TASK INSTRUCTIONS | Wherever the word "Chat" appears in the entries, copy the whole line.

------------

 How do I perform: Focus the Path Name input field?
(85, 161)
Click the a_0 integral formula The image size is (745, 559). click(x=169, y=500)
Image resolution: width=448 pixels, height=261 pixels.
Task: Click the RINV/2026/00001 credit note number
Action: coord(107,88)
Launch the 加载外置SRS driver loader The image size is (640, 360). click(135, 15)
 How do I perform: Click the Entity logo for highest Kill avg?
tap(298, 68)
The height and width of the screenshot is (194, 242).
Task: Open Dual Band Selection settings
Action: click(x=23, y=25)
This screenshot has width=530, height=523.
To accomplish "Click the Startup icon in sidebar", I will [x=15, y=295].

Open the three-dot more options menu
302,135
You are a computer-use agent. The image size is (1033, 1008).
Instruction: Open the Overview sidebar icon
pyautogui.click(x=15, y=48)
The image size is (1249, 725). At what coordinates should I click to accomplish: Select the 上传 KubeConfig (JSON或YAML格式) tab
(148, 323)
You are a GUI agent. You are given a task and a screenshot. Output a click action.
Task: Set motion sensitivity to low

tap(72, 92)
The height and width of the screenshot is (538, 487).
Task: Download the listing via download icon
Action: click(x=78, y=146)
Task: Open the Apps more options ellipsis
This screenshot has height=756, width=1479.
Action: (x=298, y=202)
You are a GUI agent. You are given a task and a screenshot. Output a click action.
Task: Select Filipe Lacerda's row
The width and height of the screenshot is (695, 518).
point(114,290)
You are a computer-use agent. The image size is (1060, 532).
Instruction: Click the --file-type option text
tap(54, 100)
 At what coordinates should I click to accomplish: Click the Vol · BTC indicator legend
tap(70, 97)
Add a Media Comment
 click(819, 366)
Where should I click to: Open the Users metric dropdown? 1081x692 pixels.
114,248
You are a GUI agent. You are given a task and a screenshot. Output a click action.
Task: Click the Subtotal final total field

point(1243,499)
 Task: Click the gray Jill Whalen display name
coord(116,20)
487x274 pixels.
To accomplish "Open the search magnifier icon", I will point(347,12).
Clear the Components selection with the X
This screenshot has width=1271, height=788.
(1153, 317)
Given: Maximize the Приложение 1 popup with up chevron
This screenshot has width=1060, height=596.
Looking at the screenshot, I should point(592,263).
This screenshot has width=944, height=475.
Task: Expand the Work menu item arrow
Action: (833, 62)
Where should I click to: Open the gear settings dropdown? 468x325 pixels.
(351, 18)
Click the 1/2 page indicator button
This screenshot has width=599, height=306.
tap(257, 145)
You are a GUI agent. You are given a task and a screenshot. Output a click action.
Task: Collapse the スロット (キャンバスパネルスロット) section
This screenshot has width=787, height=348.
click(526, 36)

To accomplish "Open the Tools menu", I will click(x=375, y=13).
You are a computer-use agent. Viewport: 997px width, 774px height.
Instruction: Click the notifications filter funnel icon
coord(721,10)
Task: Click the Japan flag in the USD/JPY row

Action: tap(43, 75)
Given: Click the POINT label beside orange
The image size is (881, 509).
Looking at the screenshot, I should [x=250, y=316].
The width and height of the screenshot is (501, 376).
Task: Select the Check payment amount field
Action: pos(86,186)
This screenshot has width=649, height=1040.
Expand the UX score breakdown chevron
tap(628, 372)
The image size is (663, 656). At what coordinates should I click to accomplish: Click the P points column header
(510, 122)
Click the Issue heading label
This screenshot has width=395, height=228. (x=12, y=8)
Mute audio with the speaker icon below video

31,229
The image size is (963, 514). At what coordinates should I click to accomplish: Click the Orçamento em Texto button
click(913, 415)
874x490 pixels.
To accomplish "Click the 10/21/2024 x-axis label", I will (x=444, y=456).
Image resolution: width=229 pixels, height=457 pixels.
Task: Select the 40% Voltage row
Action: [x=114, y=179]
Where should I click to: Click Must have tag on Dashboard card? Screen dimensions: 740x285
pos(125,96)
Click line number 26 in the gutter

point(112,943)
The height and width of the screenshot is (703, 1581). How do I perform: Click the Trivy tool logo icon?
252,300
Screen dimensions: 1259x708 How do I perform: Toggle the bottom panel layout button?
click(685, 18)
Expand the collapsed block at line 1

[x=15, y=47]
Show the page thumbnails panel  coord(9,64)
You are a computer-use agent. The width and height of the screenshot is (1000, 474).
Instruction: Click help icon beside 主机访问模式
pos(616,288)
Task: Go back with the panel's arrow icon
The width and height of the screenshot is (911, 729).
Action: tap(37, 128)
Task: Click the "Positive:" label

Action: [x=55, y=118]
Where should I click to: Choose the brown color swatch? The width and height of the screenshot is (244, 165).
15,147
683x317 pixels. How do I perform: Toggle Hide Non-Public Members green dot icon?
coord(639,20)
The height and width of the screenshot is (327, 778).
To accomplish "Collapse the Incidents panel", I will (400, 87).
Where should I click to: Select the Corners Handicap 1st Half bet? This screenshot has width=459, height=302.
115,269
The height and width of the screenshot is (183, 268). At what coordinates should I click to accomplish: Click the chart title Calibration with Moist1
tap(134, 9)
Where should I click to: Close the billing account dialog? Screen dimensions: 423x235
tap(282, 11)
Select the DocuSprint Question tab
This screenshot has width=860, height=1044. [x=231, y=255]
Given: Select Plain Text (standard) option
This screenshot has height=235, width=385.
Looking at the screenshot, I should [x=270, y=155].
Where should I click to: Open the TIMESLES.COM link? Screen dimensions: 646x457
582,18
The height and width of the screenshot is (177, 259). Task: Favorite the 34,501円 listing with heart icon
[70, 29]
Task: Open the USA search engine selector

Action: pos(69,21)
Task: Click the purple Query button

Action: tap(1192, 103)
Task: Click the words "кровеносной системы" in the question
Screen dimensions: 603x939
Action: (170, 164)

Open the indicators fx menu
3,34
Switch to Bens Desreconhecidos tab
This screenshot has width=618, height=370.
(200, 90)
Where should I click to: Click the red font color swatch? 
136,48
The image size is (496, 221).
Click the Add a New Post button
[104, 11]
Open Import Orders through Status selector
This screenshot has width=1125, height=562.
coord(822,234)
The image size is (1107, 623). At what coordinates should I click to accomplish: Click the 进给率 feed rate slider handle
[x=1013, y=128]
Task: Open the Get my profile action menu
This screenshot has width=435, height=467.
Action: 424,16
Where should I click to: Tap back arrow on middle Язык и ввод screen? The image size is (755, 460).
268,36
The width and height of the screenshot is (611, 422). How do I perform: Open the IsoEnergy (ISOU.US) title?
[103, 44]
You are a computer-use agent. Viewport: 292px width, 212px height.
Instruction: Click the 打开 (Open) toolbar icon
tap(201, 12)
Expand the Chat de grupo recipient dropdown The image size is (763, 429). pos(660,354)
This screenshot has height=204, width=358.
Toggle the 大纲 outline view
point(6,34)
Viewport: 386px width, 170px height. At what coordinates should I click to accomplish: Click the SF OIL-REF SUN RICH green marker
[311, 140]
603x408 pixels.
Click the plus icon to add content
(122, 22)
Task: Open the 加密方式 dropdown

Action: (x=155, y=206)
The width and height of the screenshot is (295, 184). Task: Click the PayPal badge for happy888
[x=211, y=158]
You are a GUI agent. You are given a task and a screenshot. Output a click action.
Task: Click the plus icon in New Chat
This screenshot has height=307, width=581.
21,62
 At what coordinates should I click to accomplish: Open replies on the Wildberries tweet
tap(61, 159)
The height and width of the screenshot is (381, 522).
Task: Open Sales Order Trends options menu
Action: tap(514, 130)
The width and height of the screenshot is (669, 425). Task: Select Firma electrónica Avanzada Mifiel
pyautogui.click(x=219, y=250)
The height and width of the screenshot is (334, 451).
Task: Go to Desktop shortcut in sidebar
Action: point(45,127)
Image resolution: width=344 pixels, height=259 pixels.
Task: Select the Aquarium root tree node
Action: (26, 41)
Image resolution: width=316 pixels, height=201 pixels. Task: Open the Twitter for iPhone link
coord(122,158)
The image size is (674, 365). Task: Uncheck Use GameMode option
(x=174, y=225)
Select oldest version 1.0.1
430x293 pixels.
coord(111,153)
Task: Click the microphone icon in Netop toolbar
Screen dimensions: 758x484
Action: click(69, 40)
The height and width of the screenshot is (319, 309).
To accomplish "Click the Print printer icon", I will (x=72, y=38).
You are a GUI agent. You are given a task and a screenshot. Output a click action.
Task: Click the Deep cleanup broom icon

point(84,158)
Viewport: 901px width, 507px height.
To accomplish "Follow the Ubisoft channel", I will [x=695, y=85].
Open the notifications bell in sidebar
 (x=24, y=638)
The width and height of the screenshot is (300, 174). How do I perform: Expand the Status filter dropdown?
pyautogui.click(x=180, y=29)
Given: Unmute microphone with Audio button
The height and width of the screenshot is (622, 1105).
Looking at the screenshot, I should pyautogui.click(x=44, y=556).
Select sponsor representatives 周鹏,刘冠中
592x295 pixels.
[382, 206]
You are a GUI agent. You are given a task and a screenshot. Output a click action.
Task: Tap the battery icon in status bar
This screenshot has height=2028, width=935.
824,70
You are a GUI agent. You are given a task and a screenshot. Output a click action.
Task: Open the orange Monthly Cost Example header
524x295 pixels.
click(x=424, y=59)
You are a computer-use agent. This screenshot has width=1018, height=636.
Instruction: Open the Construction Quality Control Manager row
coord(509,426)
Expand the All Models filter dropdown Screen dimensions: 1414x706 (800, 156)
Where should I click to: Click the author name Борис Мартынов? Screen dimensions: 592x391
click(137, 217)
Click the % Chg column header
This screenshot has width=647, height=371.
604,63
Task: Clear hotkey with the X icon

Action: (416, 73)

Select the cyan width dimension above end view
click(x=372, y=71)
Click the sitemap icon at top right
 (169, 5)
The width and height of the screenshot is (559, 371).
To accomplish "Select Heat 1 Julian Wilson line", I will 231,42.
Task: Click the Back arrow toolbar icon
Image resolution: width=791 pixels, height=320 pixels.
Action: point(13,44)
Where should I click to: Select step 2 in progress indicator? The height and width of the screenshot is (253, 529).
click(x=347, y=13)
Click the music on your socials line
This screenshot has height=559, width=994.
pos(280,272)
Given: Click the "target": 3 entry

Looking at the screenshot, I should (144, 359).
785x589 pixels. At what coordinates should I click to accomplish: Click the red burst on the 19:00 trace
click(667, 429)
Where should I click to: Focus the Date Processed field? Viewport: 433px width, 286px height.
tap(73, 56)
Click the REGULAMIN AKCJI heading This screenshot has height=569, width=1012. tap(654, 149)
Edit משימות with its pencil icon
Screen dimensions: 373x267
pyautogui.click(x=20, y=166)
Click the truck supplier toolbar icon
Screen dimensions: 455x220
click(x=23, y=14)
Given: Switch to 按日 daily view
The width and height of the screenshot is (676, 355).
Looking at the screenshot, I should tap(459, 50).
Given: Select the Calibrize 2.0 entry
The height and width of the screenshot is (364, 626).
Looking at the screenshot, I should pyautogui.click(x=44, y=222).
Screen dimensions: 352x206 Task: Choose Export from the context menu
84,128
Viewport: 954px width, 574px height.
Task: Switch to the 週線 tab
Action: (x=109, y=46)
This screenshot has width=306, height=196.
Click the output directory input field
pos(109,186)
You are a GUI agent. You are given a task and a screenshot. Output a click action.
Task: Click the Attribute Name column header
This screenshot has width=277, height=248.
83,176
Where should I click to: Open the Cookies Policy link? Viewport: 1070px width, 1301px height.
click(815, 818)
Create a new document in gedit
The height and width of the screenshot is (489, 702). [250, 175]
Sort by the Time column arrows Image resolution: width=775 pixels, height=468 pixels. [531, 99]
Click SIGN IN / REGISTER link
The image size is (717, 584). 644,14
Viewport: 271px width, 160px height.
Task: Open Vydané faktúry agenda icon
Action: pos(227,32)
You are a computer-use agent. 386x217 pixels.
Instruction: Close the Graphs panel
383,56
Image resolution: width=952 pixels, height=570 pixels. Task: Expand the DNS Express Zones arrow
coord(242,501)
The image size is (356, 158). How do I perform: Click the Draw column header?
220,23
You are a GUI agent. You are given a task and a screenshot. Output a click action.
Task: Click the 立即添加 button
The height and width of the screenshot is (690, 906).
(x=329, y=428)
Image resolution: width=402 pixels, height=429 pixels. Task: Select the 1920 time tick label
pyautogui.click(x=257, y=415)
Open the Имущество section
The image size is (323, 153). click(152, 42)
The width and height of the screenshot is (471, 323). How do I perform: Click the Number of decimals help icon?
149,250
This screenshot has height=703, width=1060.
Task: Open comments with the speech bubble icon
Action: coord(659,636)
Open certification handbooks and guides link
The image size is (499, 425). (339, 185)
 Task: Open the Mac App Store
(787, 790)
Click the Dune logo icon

------------

FINISHED EXERCISE |
Expand the Chat de grupo recipient dropdown The image size is (763, 429). pos(660,354)
Task: Click the plus icon in New Chat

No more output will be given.